Re: Classification of Alphabetic characters (was: Hiragana/Katakana sound marks)

From: Philippe Verdy (
Date: Thu Jun 05 2003 - 18:18:38 EDT

  • Next message: Mount, Rob (Robert F): "RE: Classification of U+30FC KATAKANA-HIRAGANA PROLONGED SOUND MA RK"

    From: "Mark Davis" <>
    > This is not an oversight. As I said, many characters are not
    > Alphabetic and are still part of words. Examples include that
    > character and many others. As a simple case, "can't" is a word in
    > English, although the apostrophe is not alphabetic. There are many,
    > many examples using combining marks, such as a virama (halant) in
    > Hindi, which is not Alphabetic:

    Another interesting case is the usage of the apostrophe in (modern) Breton, where the official alphabet considers the sequence <c'h> as a single letter, despite it's written with 3 Unicode characters, one of which is not a letter...

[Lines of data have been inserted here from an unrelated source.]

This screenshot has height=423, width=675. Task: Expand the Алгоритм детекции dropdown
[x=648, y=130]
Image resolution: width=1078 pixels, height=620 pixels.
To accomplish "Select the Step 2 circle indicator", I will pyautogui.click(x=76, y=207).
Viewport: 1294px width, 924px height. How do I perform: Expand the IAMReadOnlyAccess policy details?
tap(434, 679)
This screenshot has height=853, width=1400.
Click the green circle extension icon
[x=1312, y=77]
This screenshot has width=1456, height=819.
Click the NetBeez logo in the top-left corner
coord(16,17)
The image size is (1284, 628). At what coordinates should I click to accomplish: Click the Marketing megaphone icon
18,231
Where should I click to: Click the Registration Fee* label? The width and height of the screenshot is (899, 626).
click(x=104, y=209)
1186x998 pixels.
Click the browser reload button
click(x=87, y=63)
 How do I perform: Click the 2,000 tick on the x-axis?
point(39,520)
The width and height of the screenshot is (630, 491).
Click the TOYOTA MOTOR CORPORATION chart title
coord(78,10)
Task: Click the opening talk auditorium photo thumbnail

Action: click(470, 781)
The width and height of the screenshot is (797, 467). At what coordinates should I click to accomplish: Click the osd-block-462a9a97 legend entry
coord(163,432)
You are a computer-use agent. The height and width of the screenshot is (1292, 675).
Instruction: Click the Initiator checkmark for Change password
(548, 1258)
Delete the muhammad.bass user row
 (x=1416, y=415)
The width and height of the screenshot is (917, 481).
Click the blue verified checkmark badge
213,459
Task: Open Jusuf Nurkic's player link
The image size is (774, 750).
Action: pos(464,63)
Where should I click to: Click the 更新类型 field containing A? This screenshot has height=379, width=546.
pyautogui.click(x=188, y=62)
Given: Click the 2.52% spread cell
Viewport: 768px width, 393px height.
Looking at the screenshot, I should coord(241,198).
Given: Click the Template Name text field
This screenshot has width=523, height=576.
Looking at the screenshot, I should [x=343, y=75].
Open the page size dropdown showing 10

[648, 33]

    I think that such sequence was used to allow using the same Latin characters as those used for French (and so to lower the publication cost), instead of using a specific glyph or rare Latin letter for the gutural R (similar to the <ch> in German, or <j> in Spanish), while also avoiding confusions with words imported from Roman or French or old Oil, and using the "ch" digram.

    I don't have information on how Breton (which appeared long before French) was written in the old Celtic ages, notably when it was spoken by artists throughout European kingdoms of the middle age. Was it using a Celtic alphabet ? Or often transliterated in multiple local scripts with a varying orthograph? The books I have only show the modern orthographs (there are several flavors depending on the local dialect, or the national origin of the scholar or publication that edit them, but they seem to agree to the use of the <c'h> trigraph even if its pronounced a bit differently by the 4 remaining dialects).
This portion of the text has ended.